Crushed under an avalanche of Angry Birds, FourSquare check-ins, and Skype chatter, the BlackBerry is finally losing its grip on the enterprise.
At least, that’s what mobile services seller iPass found in its latest survey of people who use mobile devices such as laptops and smartphones for work.
Last year, mobile workers surveyed by iPass reported that more companies allowed BlackBerries than any other smartphone — nearly 35 percent, compared to 31 percent for the iPhone. Now the iPhone reigns supreme. This year, it was allowed in 45 percent of the 1,100 companies surveyed, compared to just 32 percent for the BlackBerry.
Google’s Android is making inroads too. The iPass survey found that Android usage had jumped from 11 percent in 2010 to 21 percent this year.

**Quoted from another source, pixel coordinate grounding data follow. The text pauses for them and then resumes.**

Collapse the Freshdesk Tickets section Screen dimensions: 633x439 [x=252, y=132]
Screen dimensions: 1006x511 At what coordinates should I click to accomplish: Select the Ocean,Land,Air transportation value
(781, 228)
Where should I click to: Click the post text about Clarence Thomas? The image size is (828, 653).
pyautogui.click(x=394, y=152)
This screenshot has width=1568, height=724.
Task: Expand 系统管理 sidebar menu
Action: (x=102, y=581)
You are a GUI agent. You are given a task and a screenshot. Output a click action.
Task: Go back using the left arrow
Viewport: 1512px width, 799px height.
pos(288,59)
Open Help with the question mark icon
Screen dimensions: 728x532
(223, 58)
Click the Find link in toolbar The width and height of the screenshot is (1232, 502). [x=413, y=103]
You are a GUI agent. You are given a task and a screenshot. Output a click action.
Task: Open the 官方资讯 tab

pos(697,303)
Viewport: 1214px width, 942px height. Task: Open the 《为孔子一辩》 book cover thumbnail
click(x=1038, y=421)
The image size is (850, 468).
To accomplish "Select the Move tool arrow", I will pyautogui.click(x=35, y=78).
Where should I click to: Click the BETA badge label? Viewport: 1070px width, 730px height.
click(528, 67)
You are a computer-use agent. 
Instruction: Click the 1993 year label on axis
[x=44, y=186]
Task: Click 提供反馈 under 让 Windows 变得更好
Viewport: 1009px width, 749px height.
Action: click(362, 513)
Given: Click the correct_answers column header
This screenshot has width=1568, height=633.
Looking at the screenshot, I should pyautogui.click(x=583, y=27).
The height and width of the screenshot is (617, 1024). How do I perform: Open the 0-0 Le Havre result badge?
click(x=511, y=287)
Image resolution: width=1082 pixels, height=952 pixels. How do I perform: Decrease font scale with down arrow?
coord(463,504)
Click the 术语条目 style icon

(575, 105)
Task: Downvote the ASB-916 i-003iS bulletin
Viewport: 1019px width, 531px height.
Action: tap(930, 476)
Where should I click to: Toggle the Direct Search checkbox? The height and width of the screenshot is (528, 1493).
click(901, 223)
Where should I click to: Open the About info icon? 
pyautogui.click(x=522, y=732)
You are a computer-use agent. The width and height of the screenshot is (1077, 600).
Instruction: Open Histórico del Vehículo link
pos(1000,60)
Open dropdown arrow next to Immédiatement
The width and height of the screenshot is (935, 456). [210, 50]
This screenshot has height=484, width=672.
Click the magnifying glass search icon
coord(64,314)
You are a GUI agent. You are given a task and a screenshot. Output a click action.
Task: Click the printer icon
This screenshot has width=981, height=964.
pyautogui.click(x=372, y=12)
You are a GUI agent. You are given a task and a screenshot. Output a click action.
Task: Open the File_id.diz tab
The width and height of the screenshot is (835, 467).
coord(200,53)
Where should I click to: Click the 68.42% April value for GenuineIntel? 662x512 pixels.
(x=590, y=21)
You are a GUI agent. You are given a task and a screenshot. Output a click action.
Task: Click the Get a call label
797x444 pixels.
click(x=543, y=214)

What’s going on? Corporate IT is loosening its grip on mobile devices, says Kevin Murray vice president of product marketing at iPass. “Back in the day the corporation bought your phone and they told you what you were going to have,” he says. Now fewer companies are provisioning smartphones. “They’re saying you can bring your iPhone in and we’re going to give you access.”
And it’s not just so that social media addicts can post Twitter updates from the water cooler.
Enterprise IT likes the BlackBerry because it is easy to lock down and centrally control. But, in the past year the iPhone and iPad have really broken through, says Raffi Tchakmakjian, vice-president of product management with Trellia, a company that sells mobile device management services to corporations. And everytime a BlackBerry wielding CEO sees a competitor using an iPhone or an iPad, that just puts pressure on the IT department to loosen up and allow Apple in.
“85 percent of my business right now is based on iPhone and iPad management,” Tchakmakjian says.